begin Dataset records

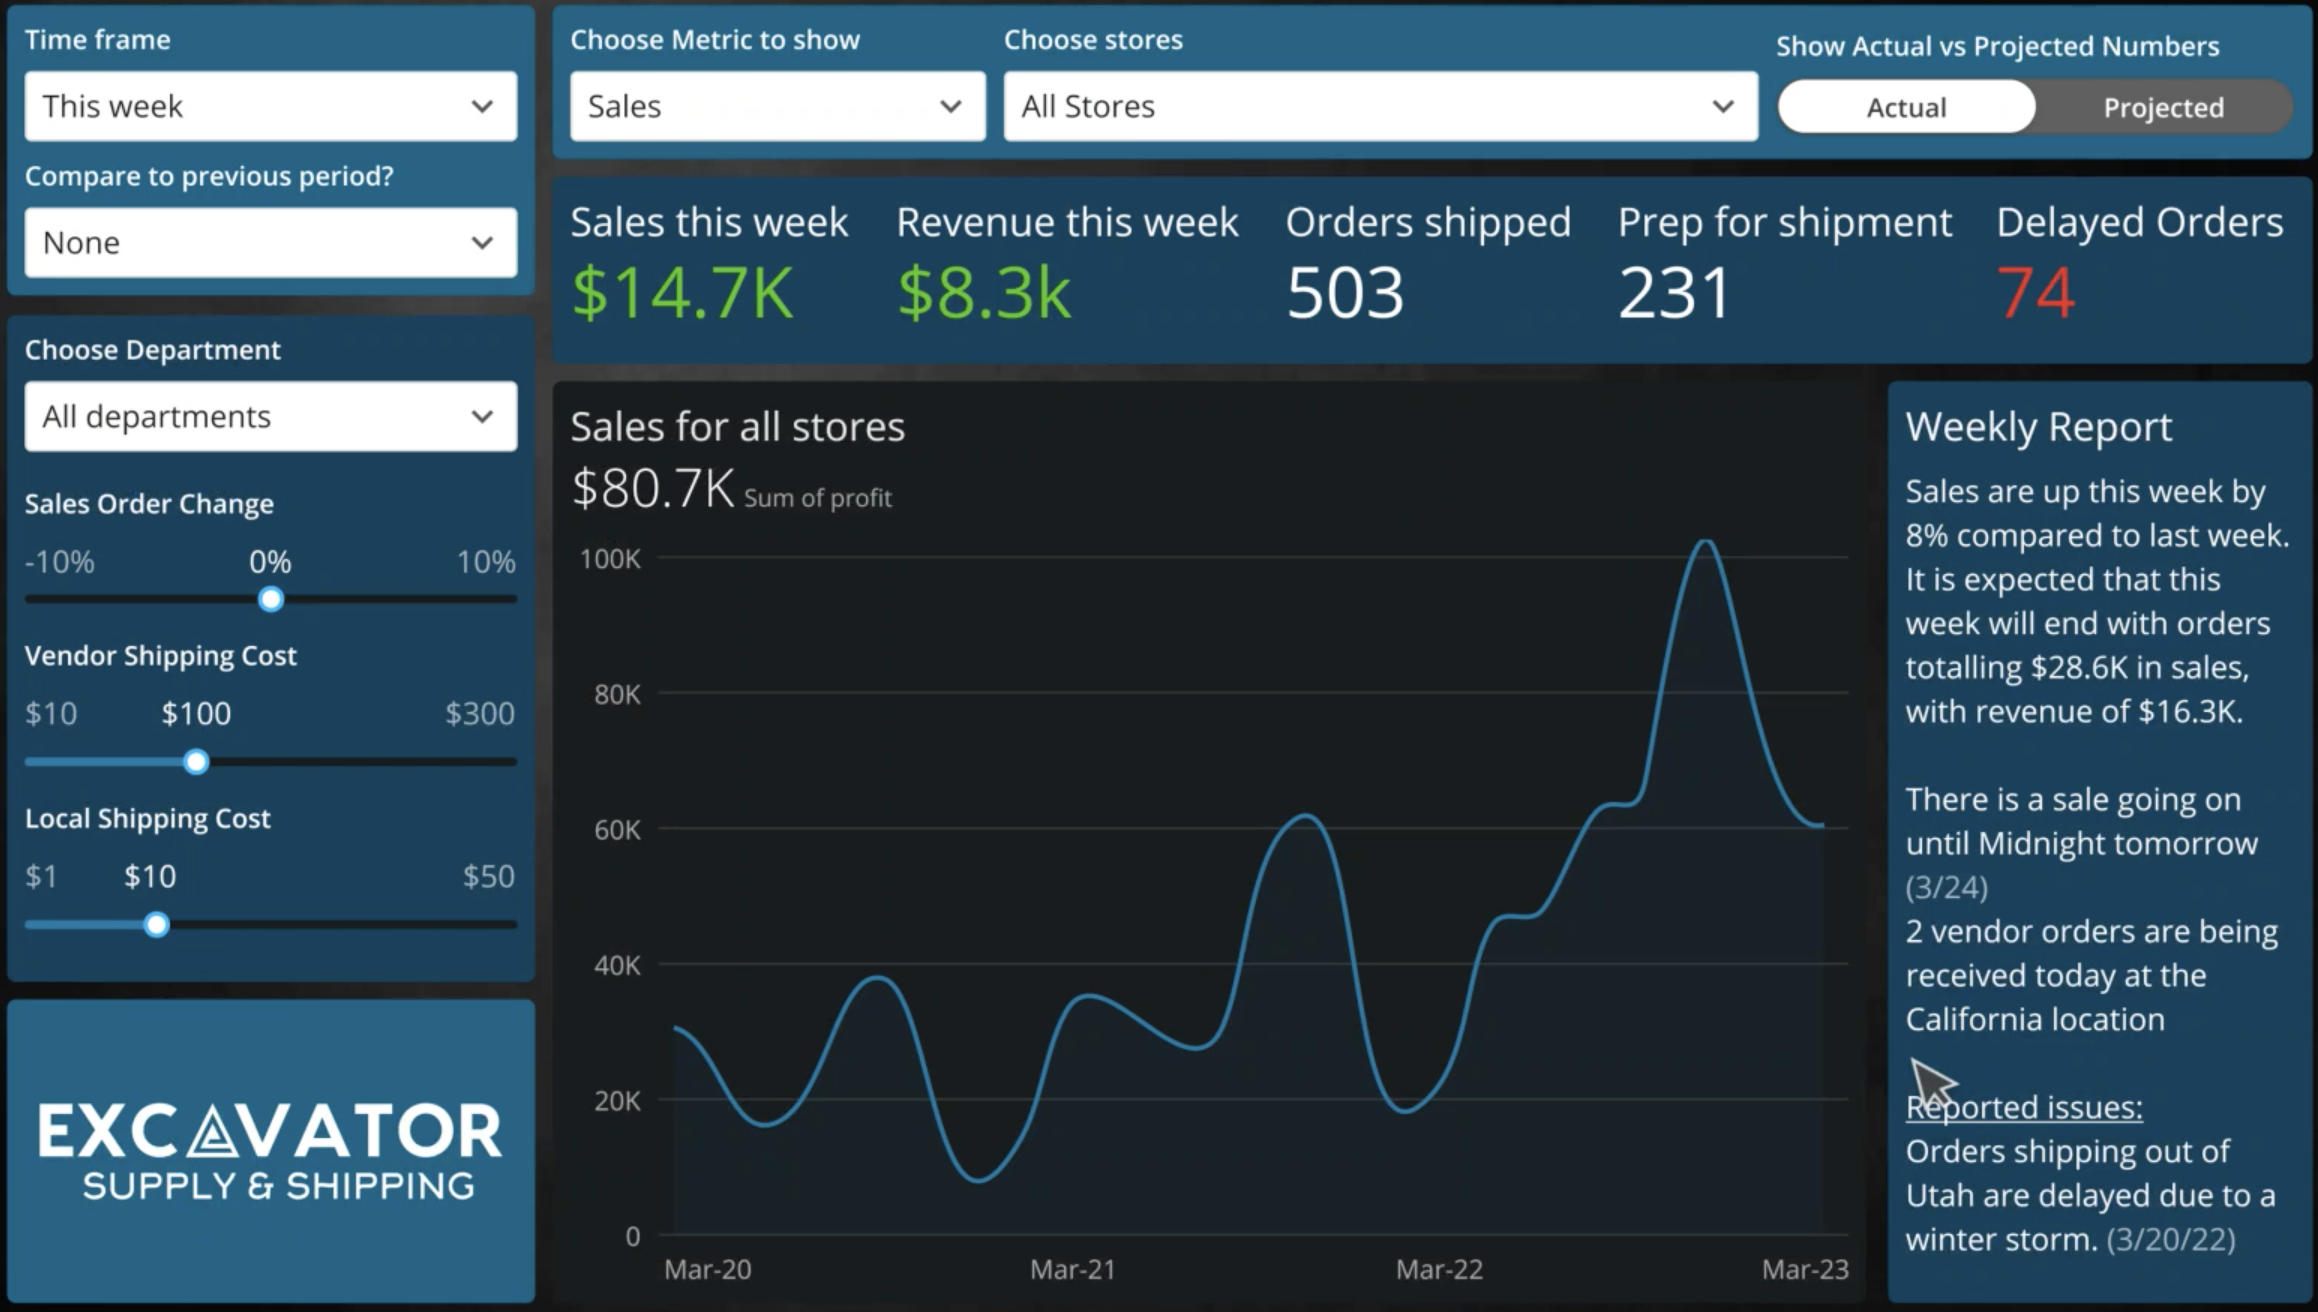
Task: Click the Local Shipping Cost slider handle
Action: click(156, 925)
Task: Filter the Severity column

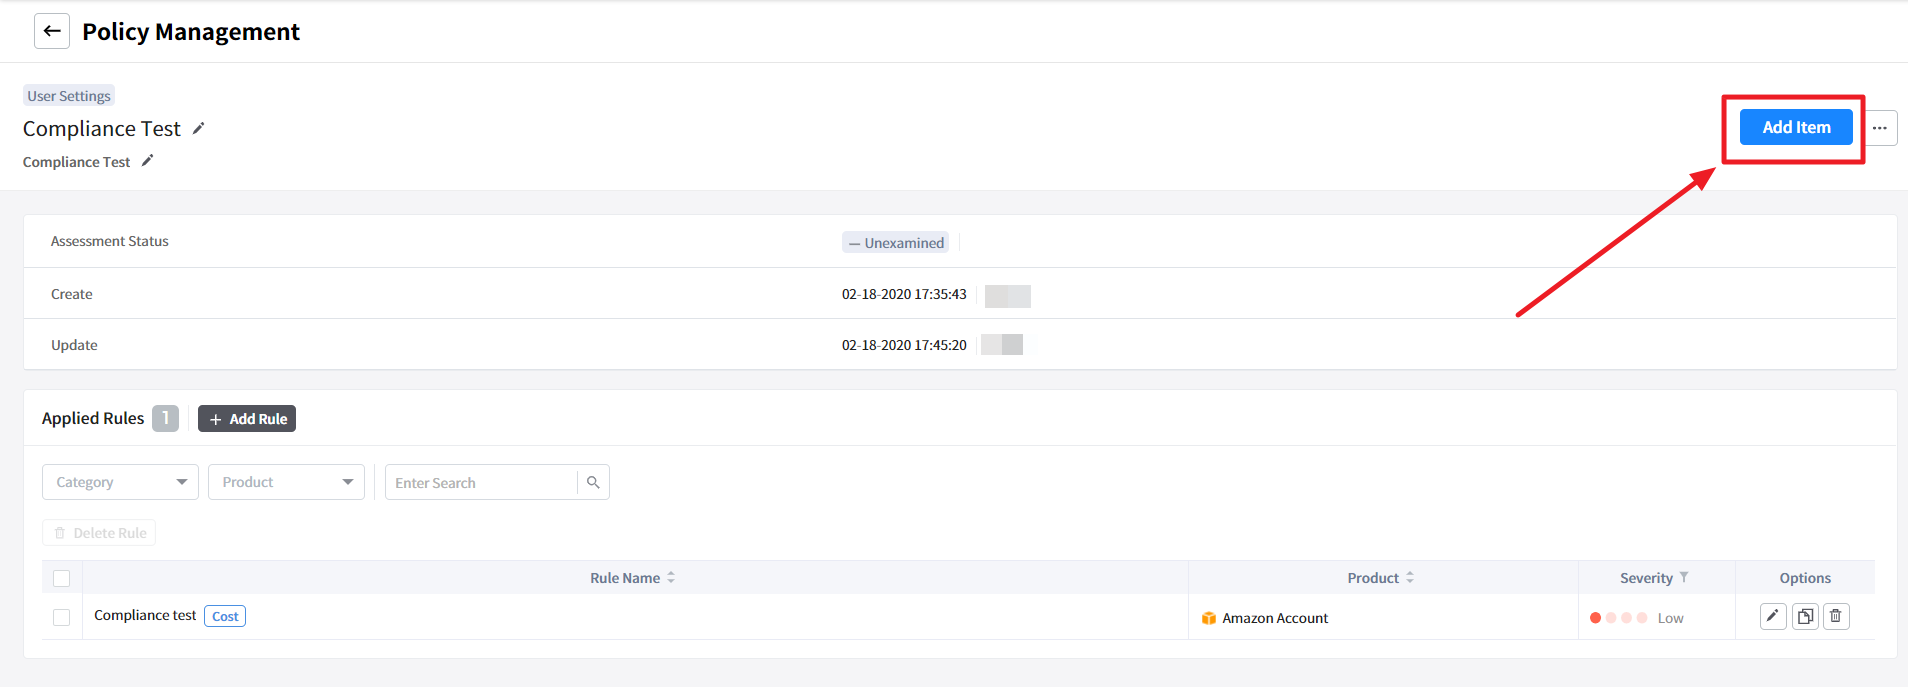Action: tap(1684, 577)
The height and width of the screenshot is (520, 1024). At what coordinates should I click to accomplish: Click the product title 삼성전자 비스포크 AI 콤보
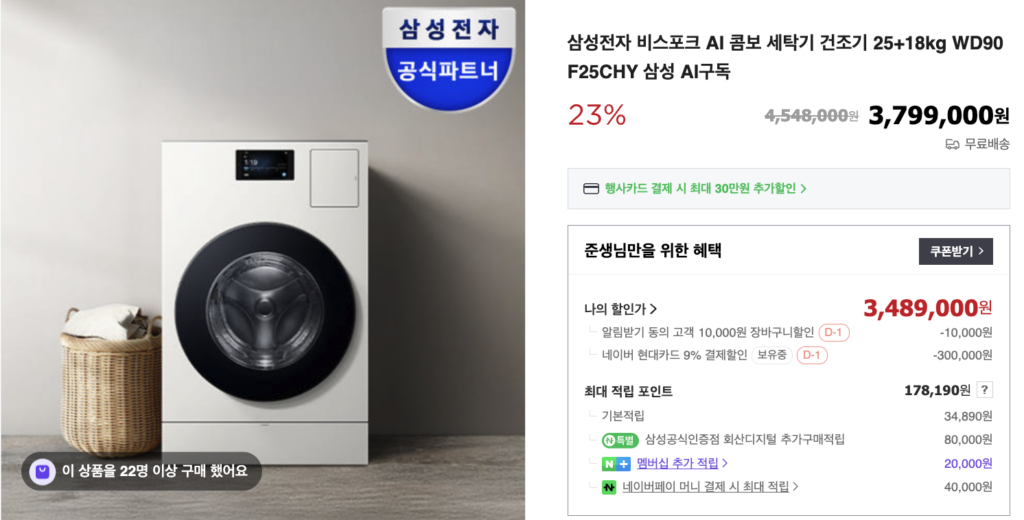(784, 57)
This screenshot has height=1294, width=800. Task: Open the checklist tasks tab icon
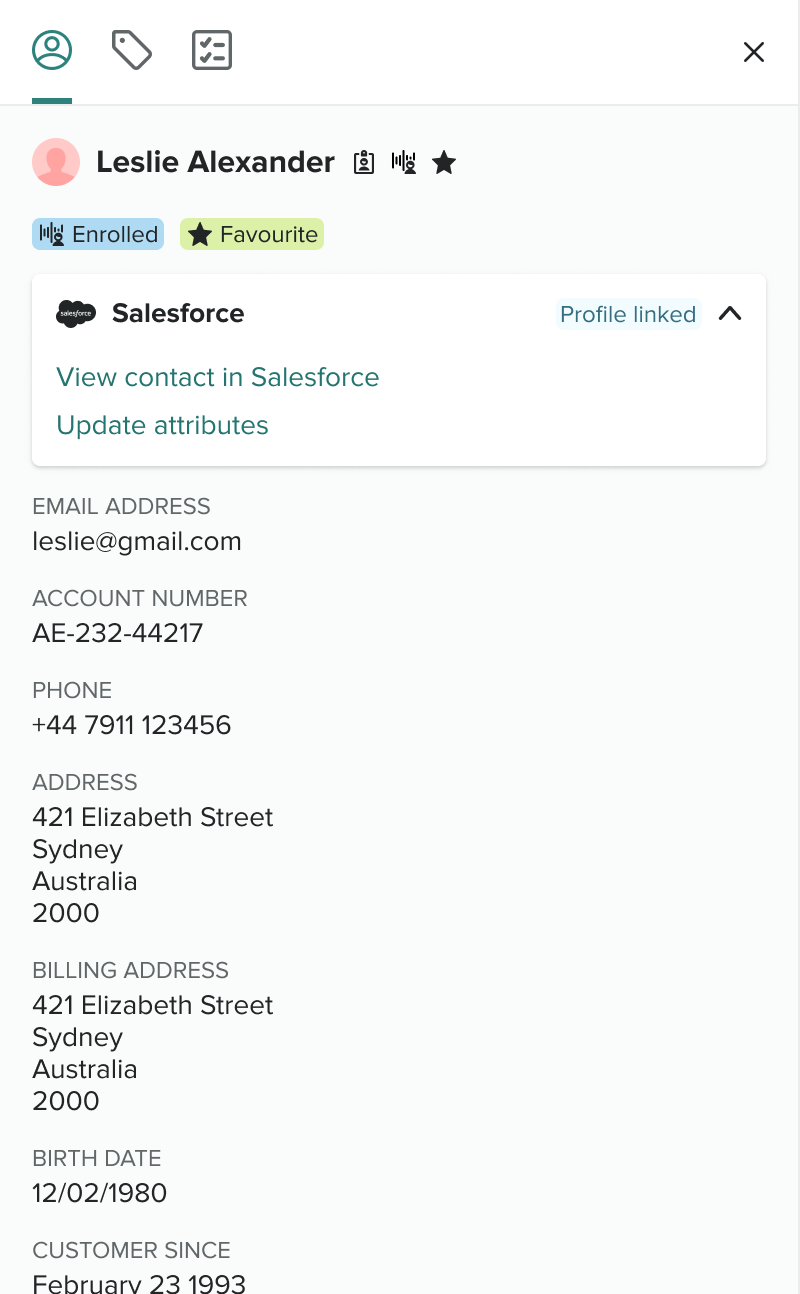tap(212, 50)
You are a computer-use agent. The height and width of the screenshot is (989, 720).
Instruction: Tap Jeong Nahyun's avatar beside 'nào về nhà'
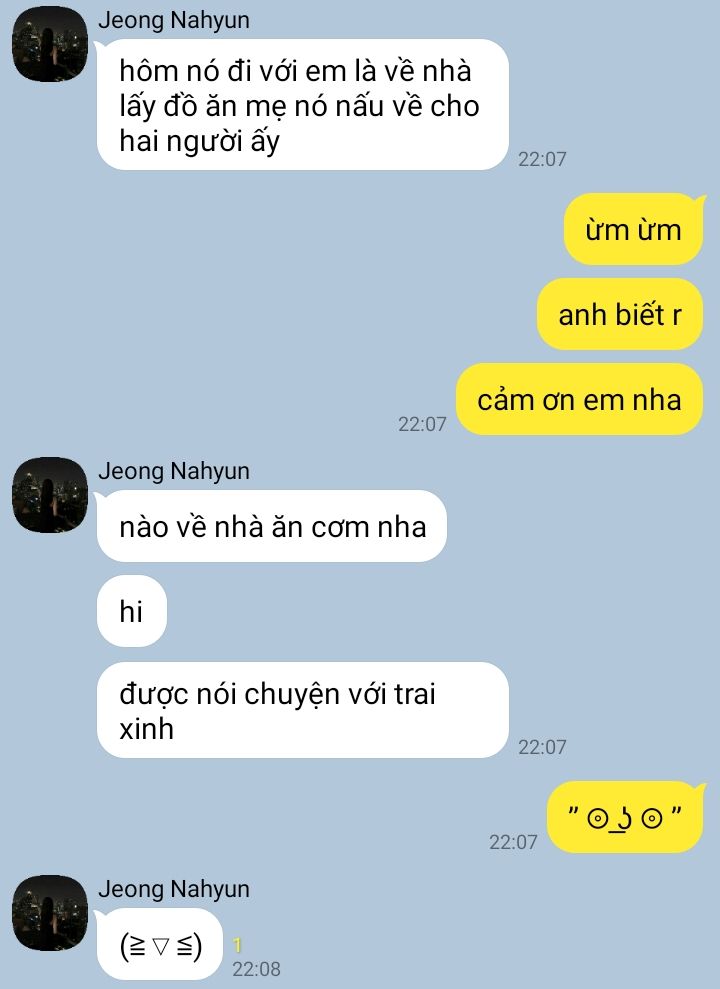click(50, 495)
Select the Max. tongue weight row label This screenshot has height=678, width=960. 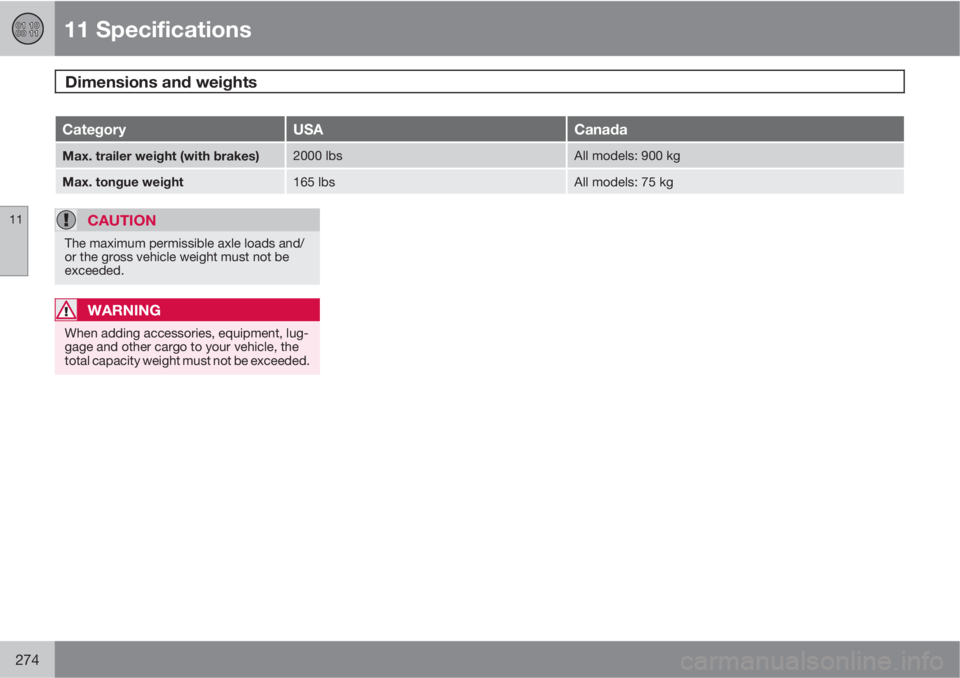[x=123, y=182]
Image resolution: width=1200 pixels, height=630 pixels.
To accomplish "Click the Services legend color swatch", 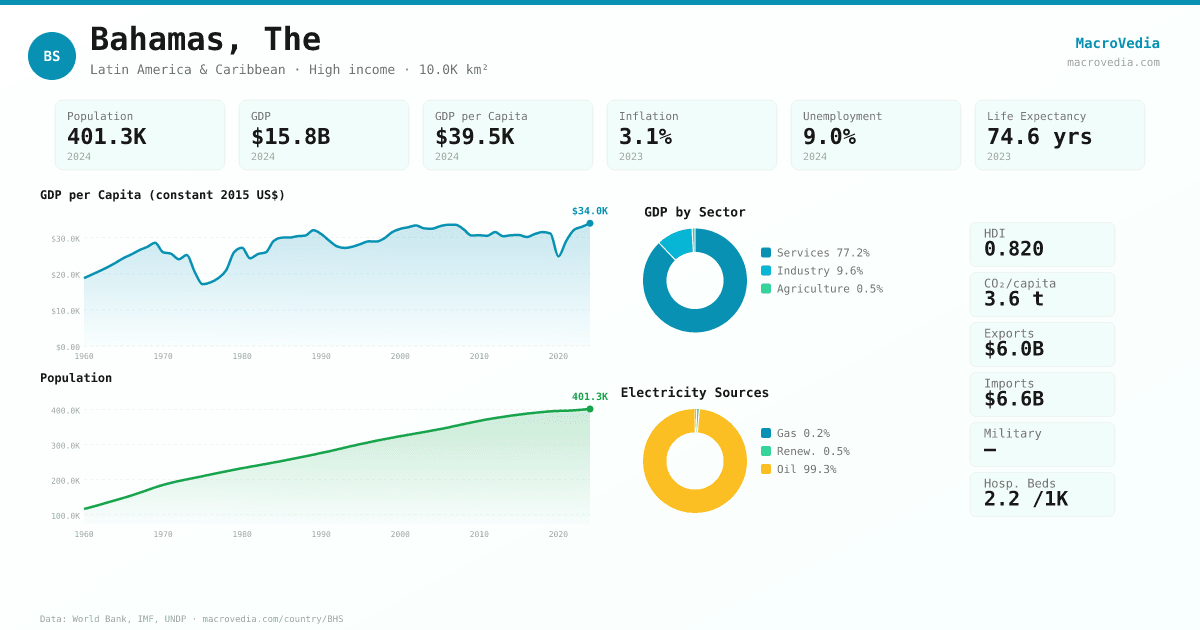I will [x=766, y=253].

end Dataset records

[What you are asked to do]: Which lines in the material above contain the string "Task"? Pick out each one and copy it whole. Case counts.

[Output of the exercise]:
Task: Click the Local Shipping Cost slider handle
Task: Filter the Severity column
This screenshot has height=1294, width=800. Task: Open the checklist tasks tab icon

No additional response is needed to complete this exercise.